Полная версия
Не влюбляйся под седьмым фонарём
— Машинально.
— Ты всегда так говоришь.
— Потому что это и значит машинально.
— Для кого она?
Он закрыл дверцу. Дерево стукнуло резче, чем нужно.
— Юри.
— Ответь.
— Для гостя.
— Какого?
— Любого.
— У нас не бывает гостей.
Отец повернулся к чайнику. Пар поднимался к вытяжке, оседал на металле мутной плёнкой. Его плечи напряглись под домашним свитером. Этот свитер Юри знала с детства: локти вытянуты, манжета правого рукава чуть обгорела от старой сигареты, хотя отец не курил уже много лет.
— Я устал. Не начинай.
— Я не начинаю. Я продолжаю.
— Вот именно.
Юри сжала ремень сумки.
— Мамина комната всё ещё заперта?
Отец выключил чайник до щелчка.
— Нет никакой маминой комнаты.
Слова легли тяжело ровно, без крика, и от этого были хуже.
— Там шкаф с её вещами.
— С твоими старыми вещами. С хламом. С тем, что ты не хочешь выбрасывать.
— Там шарф.
— У тебя много шарфов.
— Не моих.
Он резко обернулся.
— Хватит.
В комнате телевизор беззвучно показывал рекламу фестиваля Ёнхва. Бумажные фонари плыли по экрану, пара смеялась под дождём, дикторские субтитры обещали «ночь, которая соединит сердца». Отец схватил пульт и выключил телевизор.
— Твоей матери не было.
Юри стояла неподвижно. Он произнёс это не впервые. Раньше она отвечала криком, доказательствами, детскими воспоминаниями, датами, которые сама уже боялась перепутать. Теперь слова отца раскрылись изнутри, и под ними оказалась другая фраза — тихая, вытертая, без адреса: «Но я всё время ищу её в дверях».
У Юри перехватило дыхание. Отец смотрел зло. Глаза покраснели от усталости, подбородок дрожал едва заметно. Он был уверен, что защищает себя от её фантазий. А сам каждое утро оставлял свободный край стола, покупал чай с жасмином, который не пил, и иногда оборачивался на звук ключей в подъезде раньше, чем успевал вспомнить, что ждать некого.
— Папа.
— Не надо.
— Ты её не помнишь.
— Потому что нечего помнить.
— Нет. Потому что у тебя забрали способ.
Он рассмеялся коротко и сухо.
— Способ? Теперь это так называется?
— Ты достал вторую чашку. Оставляешь место у окна. Покупаешь жасминовый чай, хотя не пьешь его.
Отец взял белую чашку из шкафа и поставил на стол. На этот раз сознательно. Фарфор тихо звякнул.
— Чего ты хочешь? Чтобы я признал женщину, которой не было? Чтобы сказал: да, дочь, ты не одинока в своей выдумке? Тебе станет легче?
Юри подошла к двери маленькой комнаты у коридора. Раньше там стоял мамин стол. Потом отец вынес его, сказал, что дерево рассохлось. Потом исчезли книги. Потом — рамка с фотографией. Комната стала кладовой, но замок на двери остался.
— Открой.
— Юри.
— Пожалуйста.
Он долго не двигался. Потом достал связку из ящика с ложками. Ключ был маленький, с красной ниткой на кольце. Отец посмотрел на эту нитку так, будто видел впервые, и почти сорвал её, но Юри успела взять ключ сама.

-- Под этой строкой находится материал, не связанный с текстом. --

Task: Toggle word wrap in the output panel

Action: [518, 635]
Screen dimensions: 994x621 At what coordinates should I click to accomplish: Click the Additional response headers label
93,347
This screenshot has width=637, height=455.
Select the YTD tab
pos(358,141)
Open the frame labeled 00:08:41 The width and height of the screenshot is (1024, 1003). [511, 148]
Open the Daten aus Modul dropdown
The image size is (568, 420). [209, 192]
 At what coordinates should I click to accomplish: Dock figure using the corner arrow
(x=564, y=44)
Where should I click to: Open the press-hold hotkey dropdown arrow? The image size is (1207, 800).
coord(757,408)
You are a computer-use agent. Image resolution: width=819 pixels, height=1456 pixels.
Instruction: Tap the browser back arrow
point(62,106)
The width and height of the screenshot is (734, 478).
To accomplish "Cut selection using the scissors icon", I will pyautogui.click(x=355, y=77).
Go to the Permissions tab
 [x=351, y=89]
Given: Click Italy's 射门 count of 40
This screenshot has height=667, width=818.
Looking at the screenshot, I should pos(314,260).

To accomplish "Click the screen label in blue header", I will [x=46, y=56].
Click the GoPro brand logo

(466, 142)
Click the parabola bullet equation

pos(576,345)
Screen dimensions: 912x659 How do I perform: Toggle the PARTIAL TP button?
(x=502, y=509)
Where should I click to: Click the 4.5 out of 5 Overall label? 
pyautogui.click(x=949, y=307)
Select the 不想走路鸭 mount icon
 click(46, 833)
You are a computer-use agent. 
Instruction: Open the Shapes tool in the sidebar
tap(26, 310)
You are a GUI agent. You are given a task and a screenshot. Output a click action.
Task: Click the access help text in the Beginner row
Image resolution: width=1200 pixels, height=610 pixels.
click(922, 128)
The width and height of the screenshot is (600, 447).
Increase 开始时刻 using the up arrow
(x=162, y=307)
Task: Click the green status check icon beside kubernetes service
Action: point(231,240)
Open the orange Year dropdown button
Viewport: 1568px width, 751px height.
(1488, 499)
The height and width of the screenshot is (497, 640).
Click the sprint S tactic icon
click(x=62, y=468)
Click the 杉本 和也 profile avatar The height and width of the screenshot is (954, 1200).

В комнате пахло пылью, картоном и закрытым воздухом. Полоска света из коридора легла на коробки, старую гладильную доску, чемодан без ручки. У стены стоял шкаф. Не мамин — отец был бы прав, если говорить документами. Обычный шкаф, где не должно было лежать ничего важного.
Юри открыла дверцу. На нижней полке лежал шарф: серый, мягкий, с узкой синей каймой. Она помнила, как в детстве прятала в него лицо, когда мать возвращалась из парка и пахла дождём, дымом от уличных ларьков и холодными листьями. Теперь запаха не было. Совсем. Ткань была чистой до пустоты, как выстиранная улика.
К шарфу была пришита маленькая белая бирка. На ней должно было быть имя владельца или хотя бы марка. Нитки по краям сохранились, прямоугольник ткани тоже, но внутри осталось ровное пустое место без следа чернил.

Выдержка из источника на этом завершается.